Все, что я мог, – это молиться и желать, чтобы у брата все было хорошо на самом деле.
И вот однажды, будучи на гастролях в Будапеште, я узнал из газет, что в Кракове разоблачили крупную шайку аферистов.
Я тут же бросился на вокзал. Леон буквально рассвирепел тогда, но я успокоил его, сказав, что неустойку за отмененные выступления оплачу из своего кармана.
Импресарио мигом успокоился и отправился в Краков со мною вместе. Я этому не препятствовал: Леон был человеком со связями, это могло пригодиться.
А в Кракове все было очень и очень плохо – Берл уже сидел в тюрьме. Встретившись с ним, я увидел, насколько он напуган. Вся наносная спесь слетела с него как шелуха.
Чего я только не делал – и взятки давал, и к полицейским чинам обращался, внушая им мысль о невиновности брата.
Да, да, да! Я нарушал закон, но как еще было вытащить Берла на свободу? Разве мог я оставить его за решеткой? Нет, нет и нет.
Я совершенно измучился, но мне все-таки удалось вызволить брата. Чтобы не нервировать Фемиду, Берл уехал за границу и года полтора прожил в Риге. Потом он вернулся в Польшу и поселился в Варшаве.
Брат стал работать в живописной мастерской, женился на дочери хозяина, стал примерным семьянином.
Последний раз я бывал у него в гостях этим летом. Дома у Берла очень хорошо, спокойно, радостно даже.
Берл очень мало пил, разве что бокал вина по субботам[27]
, но любил притворяться пьяным, лишь бы другие веселились. Он пел и плясал, то и дело что-нибудь роняя, как истинный медведь, но жена никогда не ругалась на него – за то, что Берл стал на путь истинный, Всевышний наградил его любящей женой и милыми детьми.И мне порой бывает очень приятно от того, что я помог своему брату обрести счастье.
5 апреля 1936 года, Берлин
Тучи сгущались. Затасканное сравнение, но оно вполне подходит к атмосфере этих дней.
Да, небо было ясным, но тревога и страх, разлитые в воздухе, ощущались мной остро. Те невнятные образы, что были мне явлены шестнадцать лет назад, ныне обретали все более и более четкие очертания.

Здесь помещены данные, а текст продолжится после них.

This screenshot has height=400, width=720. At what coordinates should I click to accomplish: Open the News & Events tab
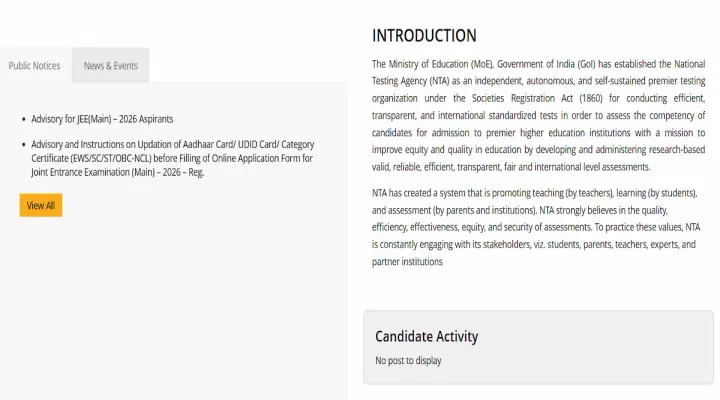110,66
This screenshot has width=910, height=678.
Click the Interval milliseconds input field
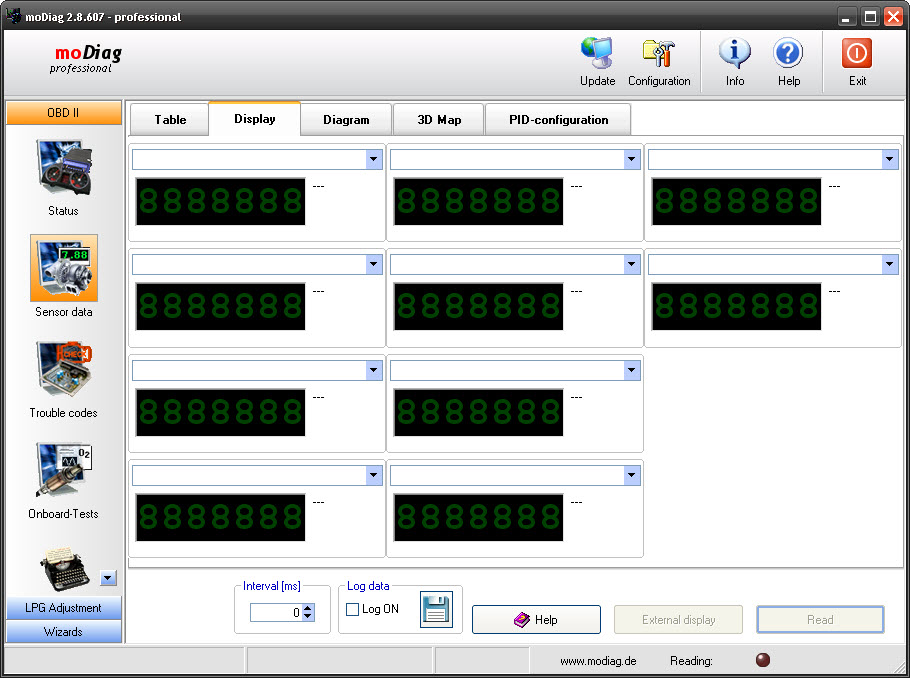pyautogui.click(x=276, y=613)
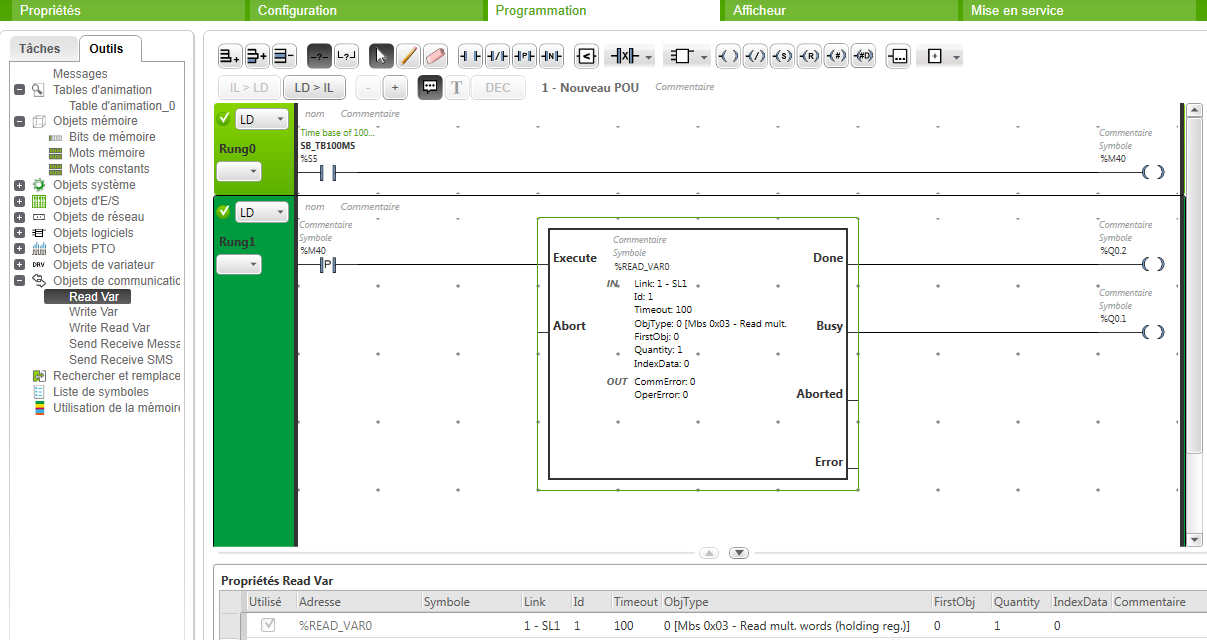Image resolution: width=1207 pixels, height=640 pixels.
Task: Collapse the Objets mémoire tree node
Action: 20,121
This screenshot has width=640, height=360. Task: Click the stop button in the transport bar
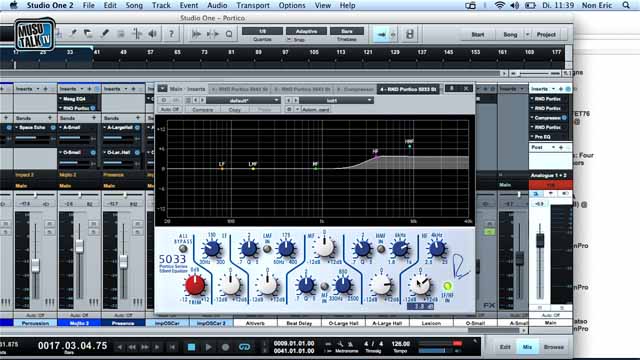[191, 347]
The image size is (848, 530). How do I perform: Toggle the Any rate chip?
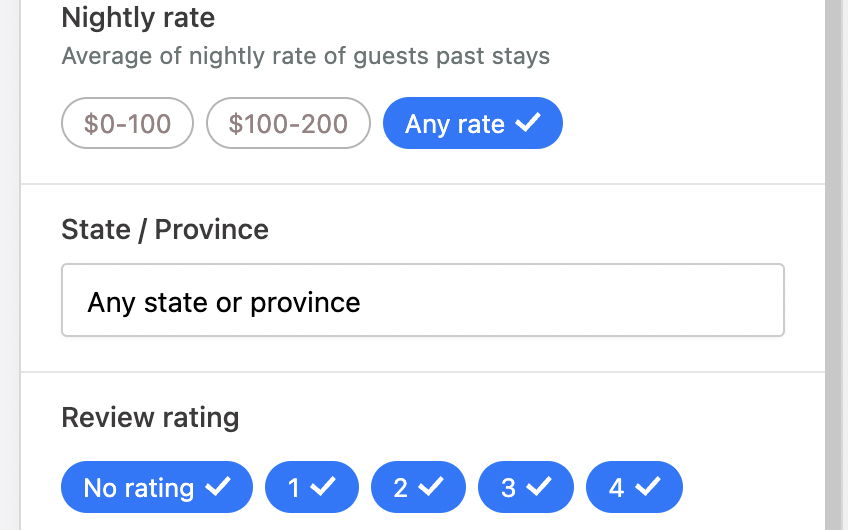[x=472, y=124]
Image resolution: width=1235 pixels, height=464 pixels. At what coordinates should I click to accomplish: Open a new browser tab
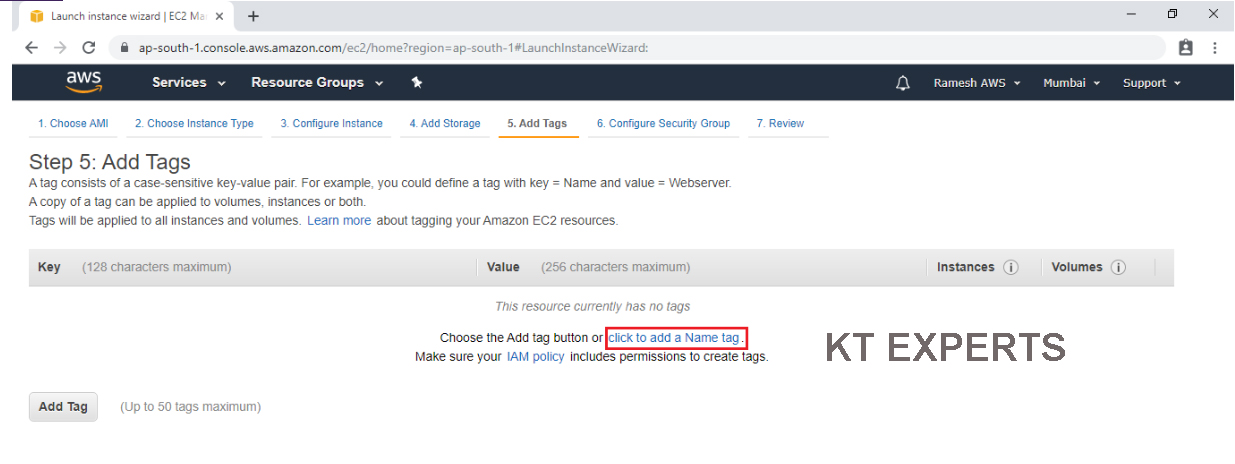pos(253,16)
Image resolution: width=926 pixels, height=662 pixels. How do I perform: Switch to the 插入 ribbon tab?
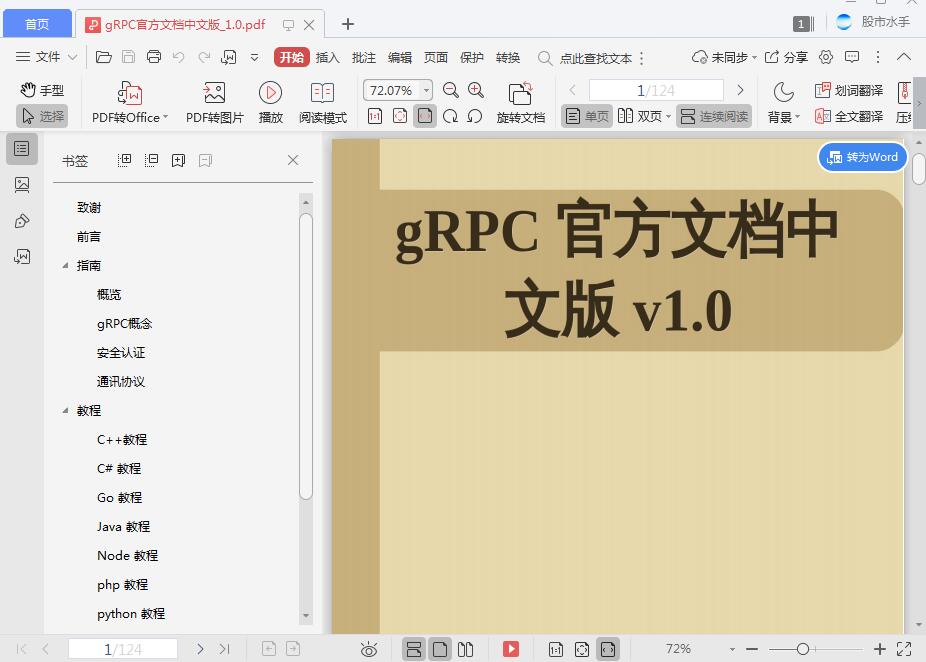point(327,58)
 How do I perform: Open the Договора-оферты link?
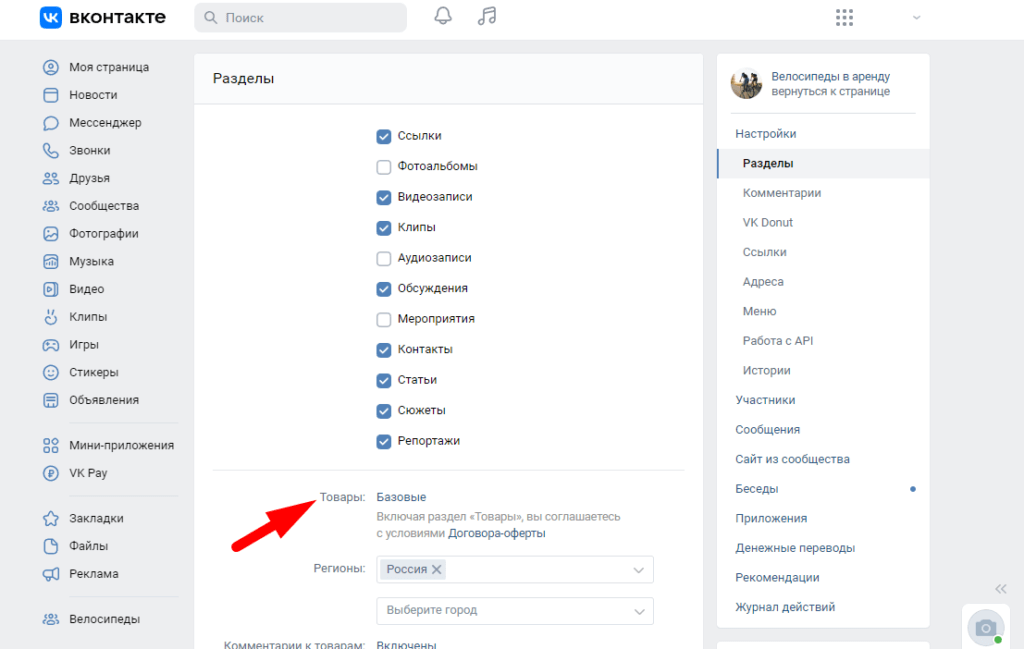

Когда к власти пришел Гитлер, я видел на берлинских штрассе толпы ликующих немцев. Фюрер проезжал, стоя в кабриолете, а к нему тянулись тысячи и тысячи рук, вытянутых в нацистском приветствии. Волны обожания так и окатывали Адольфа – он улыбался и небрежно задирал руку в ответ.
И лишь я один знал тогда, что начнется через каких-то шесть лет. Но, даже скажи я тогда правду о будущей войне, кто бы прислушался к моим словам? Они потонули бы в реве одураченных толп.
Да и одураченных ли? Разве Гитлер обманывал немецкий народ? Разве он клялся жить в мире со всеми?
Нет, он прямо заявлял: мы – высшая раса, и немцы должны править миром. А то, что реки крови удобрят истерзанную землю Европы… Да кто же обращает внимание на подобные мелочи?
Два года назад я встречался с Пилсудским. Он знал, что жить ему оставалось недолго, но беспокоился об одном.
«Что будет с Польшей?» – спросил он меня. И я покривил душой, сказав: «Не знаю».
А что я мог сказать? Что немецкие танки перейдут границу Польши, а «Юнкерсы» станут бомбить Варшаву? Что название родной страны маршала вообще исчезнет и Гитлер прикажет именовать захваченные польские земли Генерал-губернаторством?
Как я мог своими жестокими, хотя и правдивыми словами, разрушить все, к чему шел Пилсудский, лишить его всяческих надежд? Да и зачем? Каков был смысл в предсказании будущего крушения государства?
Маршал уже ничего не мог, кроме одного – пойти на союз со Сталиным, чтобы вместе противостоять Гитлеру. Но как раз этого Пилсудский допускать не стал бы ни в коем случае, это было выше его сил. Да и кто бы ему позволил?
Ни местная шляхта, ни англичане, так рьяно пекущиеся о поляках, никогда бы не поддержали маршала. Зато жалкие потуги присоседиться к вермахту, чтобы в ногу с немцами выйти в поход на СССР, будут встречены чуть ли не с ликованием.
Иногда бывает очень стыдно за «элиты».
Хотя и я сам не могу сказать, что сделал все, от меня зависящее, лишь бы избежать Второй мировой
Не выступал с протестами, не писал в газеты, не пророчествовал.
Просто потому, что смысла в этом не было никакого изначально.
Войну начнет не Гитлер, он всего лишь исполнитель, хоть и считает себя вершителем.